Un mandatario siempre rehuirá a lo impopular. Le espanta la idea de bajar en las encuestas, los titulares, que los pulpines efervescentes marchen por las calles y al debilitamiento político que abre el frente a todo tipo de embate. Pero en la historia reciente de nuestro país, nunca ha existido mejor coyuntura para pasar la tan imperante reforma laboral que la actual. El presidente Martín Vizcarra debería sacrificar un porcentaje de su popularidad y comerse cuanto levantamiento social acarré la reforma.

Con un partido oficialista diezmado, un presidente que ha dejado claro que no tentará una reelección y un alto nivel de aprobación, ¿qué impide a Vizcarra poner en marcha la reforma laboral que sacaría a miles de la pobreza? ¿Popularidad, reputación, o peor aún, miedo a la izquierda?

La necesidad de incorporar a más personas al mercado laboral formal estriba en que, cuanta más gente contribuya a la expansión de la economía, más impuestos se podrán recaudar para financiar los proyectos de infraestructura y desarrollo que necesita nuestro país. El problema es que los empleadores encuentran demasiadas pegas a la contratación y elevados costos en caso de despido, por lo que son más reacios a expandir su planilla.

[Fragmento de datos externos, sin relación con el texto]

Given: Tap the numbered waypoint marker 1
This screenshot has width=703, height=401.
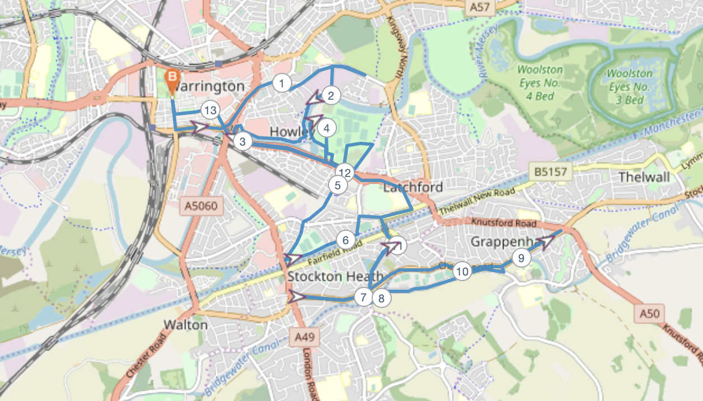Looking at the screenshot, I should click(x=282, y=83).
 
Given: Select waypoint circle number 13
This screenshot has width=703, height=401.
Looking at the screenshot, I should click(x=210, y=110).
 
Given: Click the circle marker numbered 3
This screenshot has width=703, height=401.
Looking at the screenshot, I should click(x=242, y=141).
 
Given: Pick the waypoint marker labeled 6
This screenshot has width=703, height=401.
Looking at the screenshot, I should click(x=345, y=241).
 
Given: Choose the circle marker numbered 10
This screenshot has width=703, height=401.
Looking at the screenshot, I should click(x=462, y=272).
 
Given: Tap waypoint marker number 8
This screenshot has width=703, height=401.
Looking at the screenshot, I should click(x=381, y=298).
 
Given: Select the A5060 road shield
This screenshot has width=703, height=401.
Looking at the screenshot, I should click(x=203, y=206).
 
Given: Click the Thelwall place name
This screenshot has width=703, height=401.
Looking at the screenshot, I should click(x=644, y=178).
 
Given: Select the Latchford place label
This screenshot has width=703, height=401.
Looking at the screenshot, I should click(x=413, y=187).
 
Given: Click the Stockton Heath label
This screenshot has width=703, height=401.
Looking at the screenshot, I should click(x=335, y=276).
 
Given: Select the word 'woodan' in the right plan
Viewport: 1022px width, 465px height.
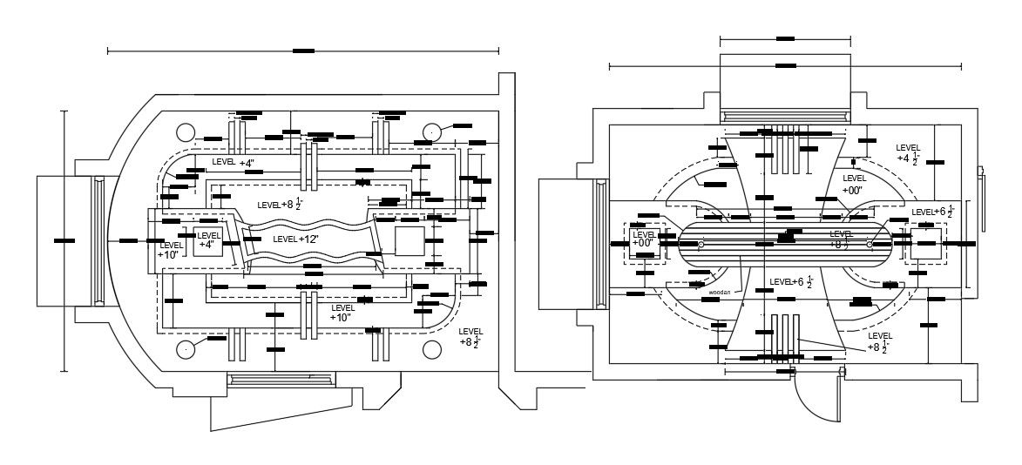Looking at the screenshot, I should pyautogui.click(x=719, y=293).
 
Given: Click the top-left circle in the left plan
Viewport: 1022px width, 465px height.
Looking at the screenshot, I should pyautogui.click(x=185, y=132).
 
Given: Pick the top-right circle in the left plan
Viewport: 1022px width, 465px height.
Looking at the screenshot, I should pyautogui.click(x=432, y=132).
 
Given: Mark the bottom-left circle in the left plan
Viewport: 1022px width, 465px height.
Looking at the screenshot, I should pyautogui.click(x=185, y=349).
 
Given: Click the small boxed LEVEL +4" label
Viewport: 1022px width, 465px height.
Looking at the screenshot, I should pyautogui.click(x=208, y=240).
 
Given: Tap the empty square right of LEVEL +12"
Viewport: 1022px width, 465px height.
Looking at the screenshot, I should pyautogui.click(x=409, y=240).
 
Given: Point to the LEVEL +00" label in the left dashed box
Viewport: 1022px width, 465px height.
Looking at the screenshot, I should pyautogui.click(x=645, y=239).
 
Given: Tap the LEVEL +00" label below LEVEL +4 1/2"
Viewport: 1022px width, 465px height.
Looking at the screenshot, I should pyautogui.click(x=853, y=184).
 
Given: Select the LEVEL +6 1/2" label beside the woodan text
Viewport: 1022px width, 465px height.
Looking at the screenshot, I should pyautogui.click(x=791, y=282).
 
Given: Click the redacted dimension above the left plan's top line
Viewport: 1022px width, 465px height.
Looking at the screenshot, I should pyautogui.click(x=303, y=51).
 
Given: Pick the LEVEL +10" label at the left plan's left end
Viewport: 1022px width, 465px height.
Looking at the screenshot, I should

El ministro de economía ya enfatizó que no habrá ningún recorte a los beneficios de los trabajadores en la próxima reforma laboral. Sin embargo, ¿de qué manera se puede hacer una flexibilización si no es disminuyendo beneficios y estabilidad, o espera hacerlo a través de medidas cortoplacistas y complementarias como exoneraciones tributarias y subsidios?

El presidente podría pasar a la historia como un reformador, que entendió que a veces lo bueno sale caro y que poco sirve para el futuro del Perú hacer política gobernando al ritmo de las encuestas. Esta es una gran oportunidad para muchos que buscan tener un trabajo digno en nuestro país.